NO. No, of course not, and fuck you, J.J. Abrams. For kicking me in the teeth and breaking my heart and being so goddamned brilliant about it.
Jin’s story is not, like Sun’s a flash-forward. This is pre-crash Jin, racing to the hospital as an emissary for Paik Automotive, to give a big stuffed fucking panda to some ambassador - a gesture of goodwill from his boss. This is Jin the errand-boy, married only two months, still in love with Sun, but at the beginning of his fall - or maybe mid-fall, as I’m unsure of just when he began doing violent things for Sun’s father. But it’s not Jin-now. It’s Jin in his arc of descent, and the man Sun is crying out for as her baby comes is dead.

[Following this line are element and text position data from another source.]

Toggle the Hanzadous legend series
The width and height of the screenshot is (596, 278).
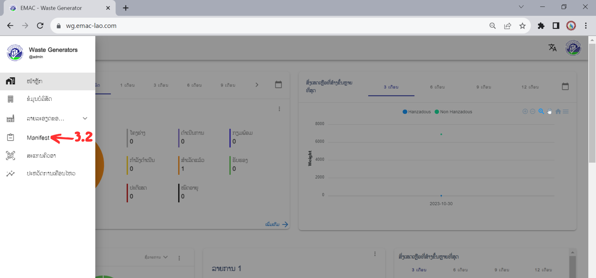click(417, 112)
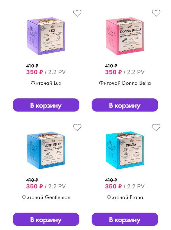Image resolution: width=171 pixels, height=230 pixels.
Task: View the pink DONNA BELLA box photo
Action: [125, 36]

There was a tip-off. I caught it, but I was too involved in the episode to chase the moment of “Oh, hey…” As some asshat steals his taxi (and therefore big stuffed fucking panda #1), Jin chases after it a ways, yelling that he’ll kill the man if he catches him, kill him and rip his head off and… yeah. That made me tilt my head a bit. Has Jin-now regressed into angry-Jin, now that they’re home and off the island? Is this just a stressed-out father trying to get to his wife? It didn’t seem right. They were starting over. Look at how the other Oceanic survivors live - I’m guessing they all got some pretty nice settlements after the story broke. Jack and Hurley might have been well-off before their flights, but Kate’s living in a pretty swanky house, for a down-on-her-luck fugitive. So, it didn’t seem right that Jin had gone back to being a thug for Paik.

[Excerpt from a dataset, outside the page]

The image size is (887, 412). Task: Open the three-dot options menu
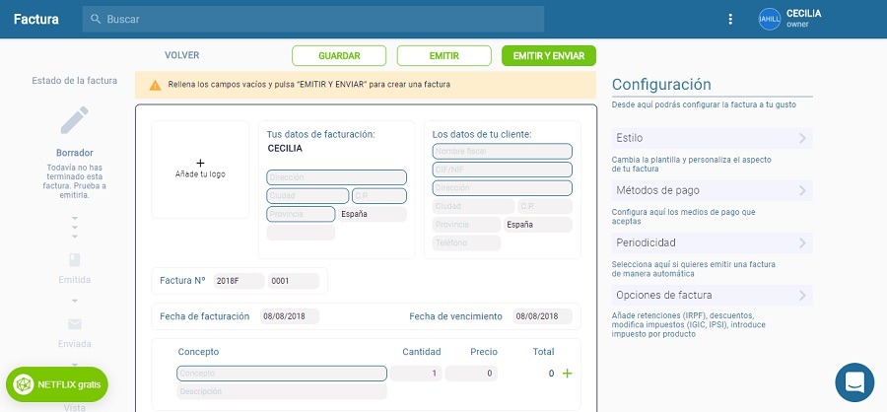click(730, 20)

But I went with it, believing it had to be a flash-forward for him. It had to be okay. Then, of course, it’s not Sun at the hospital, it’s the ambassador. And he tells the nurse (who asks if he’ll have a baby soon himself) that he’s only been married for two months.
And for a moment, I thought, “Jin, you shit. Why did you leave Sun? You told her on the island that you never would.” But I knew. Even though I wanted to be angry at him, I knew there was no reason to be. Because it was Sun he was referring to. His wife of two months, while things were still good, before it all started going so wrong. This wasn’t Jin-now. This was Jin-then, time to stop denying it.
Then we’re back to Sun-now, and Hurley comes, and together they go visit Jin’s grave, and goddamnit, J. J. Abrams, I’m tearing up right along with Sun.
I suppose there’s a ray of hope in here, even still. If you look at Jin’s stone - the date of his death is 9/22/04, the date Oceanic 815 crashed. Maybe she misses him not because he’s dead, but because he’s still on the island, left behind with the others, in a place she can’t get back to. We won’t know for a good long while. That hope/suspicion most likely stems from my long education in fantasy novels, horror movies, and roleplaying games - never count a character as dead until you’ve seen the body, and even then, question whether you really saw what you thought you did.
This was, at the very least, the best episode so far this season. I might even go so far as to say it’s the best episode of the series as a whole.